Some time ago I was writing about a problem for reversed entropy coding (thread): encoding any bit sequence as a sequence of symbols having some chosen statistics, such that only the sender knows the probability distributions - for example to encode as a sequence resembling some common data for various steganographic/watermarking purposes, like QR codes resembling a picture (grayness becomes probability of using 1 in the corresponding pixel of the code - ICIP2014 paper).

If decoder knows the probability distributions, it can be easily done by using entropy coder with switched encoder and decoder.

If decoder doesn't know, it is more difficult, but the same rates can be approached (generalization of the Kuznetsov-Tsybakov problem).

The interesting question for data compression isif we can perform standard entropy coding with probability distributions unknown to the encoder? (known only to decoder)

In other words,can we remove the statistical modelling from the compressor? (decoder still has to do it)Thanks of recently working on JRC, I have just realized that

it can be done!

So JRC (Joint Reconstruction Codes, thread) allows to perform error correction, such that in contrast to standard error correction, the encoder doesn't need to know damage levels (to choose redundancy levels). For example for broadcasting or storage media problem - while the encoder has to use universal packets, each packet (receiver) can have a different noise level.

In contrast to standard error correction, JRC decoder uses damage levels as individual trust levels for each packet - it tries to guess the original message to get agreement with all the received packets, tolerating some disagreement depending on the noise level of each packet.

It assumes that message bits were from uniform {0,1} probability distribution -we can put the statistical model there instead!(to restrict the space of interesting messages and so the required information)

So how to get entropy coding without the encoder's knowledge of the probabilities...

Assume the sequence is from a statistical model (iid, Markov, etc.) with entropyH bits/symbol- a N symbol sequence can be transformed into asymptotically length NH bit sequence.

Directly storing these symbol would take lg(m) bits/symbol instead, where m is the alphabet size, lg is base 2 logarithm.

In other words,while the number of all such sequences grows like m^N = 2^(N lg(m)), the statistical model restricts this growth to asymptotically 2^(NH) - we can apply this restriction on the decoder side.So finally, the encoder should produce more than NH bits to allow the decoder to choose one of 2^(NH) messages in agreement with the statistical model.

These >NH bits can be exactly like for JRC: uniformly distributed checksum bits which depends on the entire history.

Now the decoder needs to search the space of possible 2^(NH) messages -it can be done by sequential decoding as in the current implementation of JRC: by just adding the statistical model to probabilities (weights) of candidates to consider.I can modify JRC implementation if there would be some real applications?

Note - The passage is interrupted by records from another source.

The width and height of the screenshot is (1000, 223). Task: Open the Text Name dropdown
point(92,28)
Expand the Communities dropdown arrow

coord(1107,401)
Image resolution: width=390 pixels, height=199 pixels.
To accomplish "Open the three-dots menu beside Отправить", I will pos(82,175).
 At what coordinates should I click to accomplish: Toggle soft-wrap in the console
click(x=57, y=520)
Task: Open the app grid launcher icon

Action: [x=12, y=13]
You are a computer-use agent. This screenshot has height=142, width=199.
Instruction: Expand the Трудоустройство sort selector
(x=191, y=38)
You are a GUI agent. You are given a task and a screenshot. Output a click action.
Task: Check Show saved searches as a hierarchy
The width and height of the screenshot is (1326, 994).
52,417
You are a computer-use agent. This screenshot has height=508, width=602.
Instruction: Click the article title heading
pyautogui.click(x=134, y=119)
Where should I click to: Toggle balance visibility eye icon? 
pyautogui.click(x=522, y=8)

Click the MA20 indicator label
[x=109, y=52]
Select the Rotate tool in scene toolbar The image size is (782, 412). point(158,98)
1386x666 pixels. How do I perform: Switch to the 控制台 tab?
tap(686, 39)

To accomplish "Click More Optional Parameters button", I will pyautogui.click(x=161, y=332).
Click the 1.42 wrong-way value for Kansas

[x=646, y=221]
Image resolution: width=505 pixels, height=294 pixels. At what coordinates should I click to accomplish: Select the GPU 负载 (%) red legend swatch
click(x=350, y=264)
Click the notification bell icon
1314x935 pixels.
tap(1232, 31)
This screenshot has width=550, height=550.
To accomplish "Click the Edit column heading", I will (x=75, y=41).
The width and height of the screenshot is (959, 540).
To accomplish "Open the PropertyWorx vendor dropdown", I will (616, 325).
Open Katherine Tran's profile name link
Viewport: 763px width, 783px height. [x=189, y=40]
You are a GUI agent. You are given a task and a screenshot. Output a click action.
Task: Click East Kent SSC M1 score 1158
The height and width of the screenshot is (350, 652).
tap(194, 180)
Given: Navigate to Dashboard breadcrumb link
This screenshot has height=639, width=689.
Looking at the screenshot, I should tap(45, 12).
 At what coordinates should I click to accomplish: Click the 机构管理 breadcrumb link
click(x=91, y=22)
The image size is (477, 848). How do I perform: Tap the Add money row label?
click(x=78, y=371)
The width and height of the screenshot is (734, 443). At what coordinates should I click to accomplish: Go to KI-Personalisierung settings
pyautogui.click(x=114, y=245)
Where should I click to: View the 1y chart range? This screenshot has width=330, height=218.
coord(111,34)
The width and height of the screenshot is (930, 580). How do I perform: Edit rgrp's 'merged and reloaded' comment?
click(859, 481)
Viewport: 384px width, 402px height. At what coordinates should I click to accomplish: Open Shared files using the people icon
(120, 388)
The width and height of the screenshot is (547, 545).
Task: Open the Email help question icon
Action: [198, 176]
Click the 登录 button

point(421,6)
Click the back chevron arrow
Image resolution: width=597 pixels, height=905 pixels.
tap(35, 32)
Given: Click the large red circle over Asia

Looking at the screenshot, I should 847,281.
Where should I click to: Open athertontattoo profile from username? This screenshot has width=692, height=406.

One application could be making cheaper encoders e.g. for sensory networks (however, decoding would become much more expensive).

Another can be distributied source coding type of applications - imagine spreading sensors locally. Individually they have poor statistics to adapt to varying conditions, hence it might be beneficial to shift the need of knowing the statistical model to the decoder, which have information from all of them.

What real-life applications of such compression without statistical modeling could you think of?